Output the records that follow exactly as they are written.
*** Begin section ***
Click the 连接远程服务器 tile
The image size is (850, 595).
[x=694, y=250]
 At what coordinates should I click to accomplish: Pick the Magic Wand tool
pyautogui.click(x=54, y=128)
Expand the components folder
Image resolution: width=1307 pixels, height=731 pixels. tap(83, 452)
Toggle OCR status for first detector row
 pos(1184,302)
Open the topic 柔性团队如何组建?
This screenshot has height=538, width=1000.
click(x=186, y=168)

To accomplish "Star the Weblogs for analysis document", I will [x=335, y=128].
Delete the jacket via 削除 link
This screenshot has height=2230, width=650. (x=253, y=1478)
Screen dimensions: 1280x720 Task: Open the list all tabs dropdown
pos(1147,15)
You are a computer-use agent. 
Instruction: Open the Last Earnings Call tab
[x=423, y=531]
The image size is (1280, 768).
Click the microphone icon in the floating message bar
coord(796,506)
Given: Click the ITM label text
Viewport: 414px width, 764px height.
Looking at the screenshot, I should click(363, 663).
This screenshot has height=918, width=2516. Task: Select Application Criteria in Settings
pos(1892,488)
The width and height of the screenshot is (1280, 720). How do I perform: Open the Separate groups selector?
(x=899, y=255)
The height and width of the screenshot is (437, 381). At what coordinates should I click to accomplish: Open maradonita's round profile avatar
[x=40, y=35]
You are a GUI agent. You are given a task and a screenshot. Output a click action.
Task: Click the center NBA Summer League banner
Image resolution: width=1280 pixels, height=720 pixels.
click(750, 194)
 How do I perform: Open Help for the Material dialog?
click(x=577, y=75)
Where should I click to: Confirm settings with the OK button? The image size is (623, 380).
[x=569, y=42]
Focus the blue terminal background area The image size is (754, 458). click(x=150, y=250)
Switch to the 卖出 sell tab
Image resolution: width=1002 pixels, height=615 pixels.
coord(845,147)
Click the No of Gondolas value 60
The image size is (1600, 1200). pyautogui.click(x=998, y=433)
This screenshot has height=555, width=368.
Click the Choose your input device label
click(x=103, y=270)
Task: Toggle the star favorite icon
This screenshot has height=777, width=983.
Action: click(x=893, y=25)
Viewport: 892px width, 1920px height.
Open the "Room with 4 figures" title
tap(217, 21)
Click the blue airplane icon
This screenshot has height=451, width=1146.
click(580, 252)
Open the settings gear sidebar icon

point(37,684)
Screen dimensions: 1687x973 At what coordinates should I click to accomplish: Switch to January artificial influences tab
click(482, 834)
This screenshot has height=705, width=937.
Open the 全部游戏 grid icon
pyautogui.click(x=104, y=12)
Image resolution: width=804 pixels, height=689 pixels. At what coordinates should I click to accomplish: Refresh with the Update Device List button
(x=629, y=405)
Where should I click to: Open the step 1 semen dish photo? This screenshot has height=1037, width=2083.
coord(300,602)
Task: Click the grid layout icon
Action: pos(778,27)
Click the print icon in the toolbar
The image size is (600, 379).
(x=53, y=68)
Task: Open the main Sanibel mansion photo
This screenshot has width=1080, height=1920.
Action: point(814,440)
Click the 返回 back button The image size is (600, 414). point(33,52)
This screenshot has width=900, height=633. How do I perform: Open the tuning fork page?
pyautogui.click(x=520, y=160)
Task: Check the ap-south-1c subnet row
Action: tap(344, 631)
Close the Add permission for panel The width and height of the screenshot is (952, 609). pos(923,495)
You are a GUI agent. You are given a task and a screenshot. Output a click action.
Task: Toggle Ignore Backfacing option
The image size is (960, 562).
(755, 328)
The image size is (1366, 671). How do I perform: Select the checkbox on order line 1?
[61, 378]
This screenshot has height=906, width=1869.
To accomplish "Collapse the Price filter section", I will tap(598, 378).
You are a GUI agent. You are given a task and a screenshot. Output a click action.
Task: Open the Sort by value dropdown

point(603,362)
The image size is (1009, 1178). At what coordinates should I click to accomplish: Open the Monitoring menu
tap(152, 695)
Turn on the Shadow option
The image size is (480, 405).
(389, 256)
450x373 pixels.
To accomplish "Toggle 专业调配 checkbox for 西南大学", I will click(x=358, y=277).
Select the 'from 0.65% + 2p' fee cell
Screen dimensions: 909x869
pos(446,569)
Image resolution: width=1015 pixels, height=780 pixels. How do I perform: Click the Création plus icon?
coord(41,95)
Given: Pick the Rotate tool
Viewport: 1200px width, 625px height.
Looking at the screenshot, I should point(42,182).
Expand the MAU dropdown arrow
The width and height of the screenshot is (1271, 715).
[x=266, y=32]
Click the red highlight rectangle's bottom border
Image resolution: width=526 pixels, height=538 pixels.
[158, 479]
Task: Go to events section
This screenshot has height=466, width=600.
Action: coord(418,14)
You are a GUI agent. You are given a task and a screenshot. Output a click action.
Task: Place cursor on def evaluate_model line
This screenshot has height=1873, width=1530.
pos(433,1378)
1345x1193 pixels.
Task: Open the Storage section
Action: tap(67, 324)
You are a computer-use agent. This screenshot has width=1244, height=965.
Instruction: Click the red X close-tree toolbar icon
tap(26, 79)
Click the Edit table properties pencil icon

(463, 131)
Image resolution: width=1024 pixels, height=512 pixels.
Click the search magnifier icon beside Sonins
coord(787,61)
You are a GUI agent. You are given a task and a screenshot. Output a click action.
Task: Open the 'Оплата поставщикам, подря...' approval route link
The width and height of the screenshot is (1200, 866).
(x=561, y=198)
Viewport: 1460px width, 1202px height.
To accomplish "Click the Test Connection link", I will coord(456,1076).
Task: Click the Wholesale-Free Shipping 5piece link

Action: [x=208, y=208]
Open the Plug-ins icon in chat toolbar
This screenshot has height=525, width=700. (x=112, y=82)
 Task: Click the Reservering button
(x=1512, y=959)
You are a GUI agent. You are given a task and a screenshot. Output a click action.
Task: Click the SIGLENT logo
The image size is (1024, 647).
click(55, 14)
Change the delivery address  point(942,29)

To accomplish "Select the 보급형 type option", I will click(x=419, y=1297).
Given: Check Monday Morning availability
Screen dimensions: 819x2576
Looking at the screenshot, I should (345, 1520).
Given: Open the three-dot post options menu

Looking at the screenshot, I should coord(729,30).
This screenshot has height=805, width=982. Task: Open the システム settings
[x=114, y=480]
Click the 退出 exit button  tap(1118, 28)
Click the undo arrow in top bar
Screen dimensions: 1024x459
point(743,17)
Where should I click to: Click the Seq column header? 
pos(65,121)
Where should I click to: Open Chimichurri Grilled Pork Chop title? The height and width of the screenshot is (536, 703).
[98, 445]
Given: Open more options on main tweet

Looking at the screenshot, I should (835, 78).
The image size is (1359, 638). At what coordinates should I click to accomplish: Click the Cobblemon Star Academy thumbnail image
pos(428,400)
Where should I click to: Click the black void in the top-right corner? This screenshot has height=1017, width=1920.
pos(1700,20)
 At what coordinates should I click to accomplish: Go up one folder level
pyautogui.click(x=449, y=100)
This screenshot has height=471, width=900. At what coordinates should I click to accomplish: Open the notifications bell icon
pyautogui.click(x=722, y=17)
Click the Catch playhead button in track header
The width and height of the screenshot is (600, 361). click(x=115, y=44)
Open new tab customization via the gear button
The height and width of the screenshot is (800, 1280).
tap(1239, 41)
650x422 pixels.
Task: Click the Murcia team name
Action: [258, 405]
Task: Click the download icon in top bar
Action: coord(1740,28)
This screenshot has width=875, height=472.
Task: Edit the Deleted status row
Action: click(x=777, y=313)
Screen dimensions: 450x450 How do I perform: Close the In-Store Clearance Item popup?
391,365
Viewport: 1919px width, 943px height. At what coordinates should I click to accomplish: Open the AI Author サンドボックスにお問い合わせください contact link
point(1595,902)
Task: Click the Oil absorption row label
*** End section ***
• **OUTPUT BELOW**:
Click the 连接远程服务器 tile
The image size is (850, 595).
[x=694, y=250]
 At what coordinates should I click to accomplish: Pick the Magic Wand tool
pyautogui.click(x=54, y=128)
Expand the components folder
Image resolution: width=1307 pixels, height=731 pixels. tap(83, 452)
Toggle OCR status for first detector row
 pos(1184,302)
Open the topic 柔性团队如何组建?
This screenshot has height=538, width=1000.
click(x=186, y=168)

To accomplish "Star the Weblogs for analysis document", I will [x=335, y=128].
Delete the jacket via 削除 link
This screenshot has height=2230, width=650. (x=253, y=1478)
Screen dimensions: 1280x720 Task: Open the list all tabs dropdown
pos(1147,15)
You are a computer-use agent. 
Instruction: Open the Last Earnings Call tab
[x=423, y=531]
The image size is (1280, 768).
Click the microphone icon in the floating message bar
coord(796,506)
Given: Click the ITM label text
Viewport: 414px width, 764px height.
Looking at the screenshot, I should click(363, 663).
This screenshot has height=918, width=2516. Task: Select Application Criteria in Settings
pos(1892,488)
The width and height of the screenshot is (1280, 720). How do I perform: Open the Separate groups selector?
(x=899, y=255)
The height and width of the screenshot is (437, 381). At what coordinates should I click to accomplish: Open maradonita's round profile avatar
[x=40, y=35]
You are a GUI agent. You are given a task and a screenshot. Output a click action.
Task: Click the center NBA Summer League banner
Image resolution: width=1280 pixels, height=720 pixels.
click(750, 194)
 How do I perform: Open Help for the Material dialog?
click(x=577, y=75)
Where should I click to: Confirm settings with the OK button? The image size is (623, 380).
[x=569, y=42]
Focus the blue terminal background area The image size is (754, 458). click(x=150, y=250)
Switch to the 卖出 sell tab
Image resolution: width=1002 pixels, height=615 pixels.
coord(845,147)
Click the No of Gondolas value 60
The image size is (1600, 1200). pyautogui.click(x=998, y=433)
This screenshot has height=555, width=368.
Click the Choose your input device label
click(x=103, y=270)
Task: Toggle the star favorite icon
This screenshot has height=777, width=983.
Action: click(x=893, y=25)
Viewport: 892px width, 1920px height.
Open the "Room with 4 figures" title
tap(217, 21)
Click the blue airplane icon
This screenshot has height=451, width=1146.
click(580, 252)
Open the settings gear sidebar icon

point(37,684)
Screen dimensions: 1687x973 At what coordinates should I click to accomplish: Switch to January artificial influences tab
click(482, 834)
This screenshot has height=705, width=937.
Open the 全部游戏 grid icon
pyautogui.click(x=104, y=12)
Image resolution: width=804 pixels, height=689 pixels. At what coordinates should I click to accomplish: Refresh with the Update Device List button
(x=629, y=405)
Where should I click to: Open the step 1 semen dish photo? This screenshot has height=1037, width=2083.
coord(300,602)
Task: Click the grid layout icon
Action: pos(778,27)
Click the print icon in the toolbar
The image size is (600, 379).
(x=53, y=68)
Task: Open the main Sanibel mansion photo
This screenshot has width=1080, height=1920.
Action: point(814,440)
Click the 返回 back button The image size is (600, 414). point(33,52)
This screenshot has width=900, height=633. How do I perform: Open the tuning fork page?
pyautogui.click(x=520, y=160)
Task: Check the ap-south-1c subnet row
Action: tap(344, 631)
Close the Add permission for panel The width and height of the screenshot is (952, 609). pos(923,495)
You are a GUI agent. You are given a task and a screenshot. Output a click action.
Task: Toggle Ignore Backfacing option
The image size is (960, 562).
(755, 328)
The image size is (1366, 671). How do I perform: Select the checkbox on order line 1?
[61, 378]
This screenshot has height=906, width=1869.
To accomplish "Collapse the Price filter section", I will tap(598, 378).
You are a GUI agent. You are given a task and a screenshot. Output a click action.
Task: Open the Sort by value dropdown

point(603,362)
The image size is (1009, 1178). At what coordinates should I click to accomplish: Open the Monitoring menu
tap(152, 695)
Turn on the Shadow option
The image size is (480, 405).
(389, 256)
450x373 pixels.
To accomplish "Toggle 专业调配 checkbox for 西南大学", I will click(x=358, y=277).
Select the 'from 0.65% + 2p' fee cell
Screen dimensions: 909x869
pos(446,569)
Image resolution: width=1015 pixels, height=780 pixels. How do I perform: Click the Création plus icon?
coord(41,95)
Given: Pick the Rotate tool
Viewport: 1200px width, 625px height.
Looking at the screenshot, I should point(42,182).
Expand the MAU dropdown arrow
The width and height of the screenshot is (1271, 715).
[x=266, y=32]
Click the red highlight rectangle's bottom border
Image resolution: width=526 pixels, height=538 pixels.
[158, 479]
Task: Go to events section
This screenshot has height=466, width=600.
Action: coord(418,14)
You are a GUI agent. You are given a task and a screenshot. Output a click action.
Task: Place cursor on def evaluate_model line
This screenshot has height=1873, width=1530.
pos(433,1378)
1345x1193 pixels.
Task: Open the Storage section
Action: tap(67, 324)
You are a computer-use agent. This screenshot has width=1244, height=965.
Instruction: Click the red X close-tree toolbar icon
tap(26, 79)
Click the Edit table properties pencil icon

(463, 131)
Image resolution: width=1024 pixels, height=512 pixels.
Click the search magnifier icon beside Sonins
coord(787,61)
You are a GUI agent. You are given a task and a screenshot. Output a click action.
Task: Open the 'Оплата поставщикам, подря...' approval route link
The width and height of the screenshot is (1200, 866).
(x=561, y=198)
Viewport: 1460px width, 1202px height.
To accomplish "Click the Test Connection link", I will coord(456,1076).
Task: Click the Wholesale-Free Shipping 5piece link

Action: [x=208, y=208]
Open the Plug-ins icon in chat toolbar
This screenshot has height=525, width=700. (x=112, y=82)
 Task: Click the Reservering button
(x=1512, y=959)
You are a GUI agent. You are given a task and a screenshot. Output a click action.
Task: Click the SIGLENT logo
The image size is (1024, 647).
click(55, 14)
Change the delivery address  point(942,29)

To accomplish "Select the 보급형 type option", I will click(x=419, y=1297).
Given: Check Monday Morning availability
Screen dimensions: 819x2576
Looking at the screenshot, I should (345, 1520).
Given: Open the three-dot post options menu

Looking at the screenshot, I should coord(729,30).
This screenshot has height=805, width=982. Task: Open the システム settings
[x=114, y=480]
Click the 退出 exit button  tap(1118, 28)
Click the undo arrow in top bar
Screen dimensions: 1024x459
point(743,17)
Where should I click to: Click the Seq column header? 
pos(65,121)
Where should I click to: Open Chimichurri Grilled Pork Chop title? The height and width of the screenshot is (536, 703).
[98, 445]
Given: Open more options on main tweet

Looking at the screenshot, I should (835, 78).
The image size is (1359, 638). At what coordinates should I click to accomplish: Click the Cobblemon Star Academy thumbnail image
pos(428,400)
Where should I click to: Click the black void in the top-right corner? This screenshot has height=1017, width=1920.
pos(1700,20)
 At what coordinates should I click to accomplish: Go up one folder level
pyautogui.click(x=449, y=100)
This screenshot has height=471, width=900. At what coordinates should I click to accomplish: Open the notifications bell icon
pyautogui.click(x=722, y=17)
Click the Catch playhead button in track header
The width and height of the screenshot is (600, 361). click(x=115, y=44)
Open new tab customization via the gear button
The height and width of the screenshot is (800, 1280).
tap(1239, 41)
650x422 pixels.
Task: Click the Murcia team name
Action: [258, 405]
Task: Click the download icon in top bar
Action: coord(1740,28)
This screenshot has width=875, height=472.
Task: Edit the Deleted status row
Action: click(x=777, y=313)
Screen dimensions: 450x450 How do I perform: Close the In-Store Clearance Item popup?
391,365
Viewport: 1919px width, 943px height. At what coordinates should I click to accomplish: Open the AI Author サンドボックスにお問い合わせください contact link
point(1595,902)
Task: Click the Oil absorption row label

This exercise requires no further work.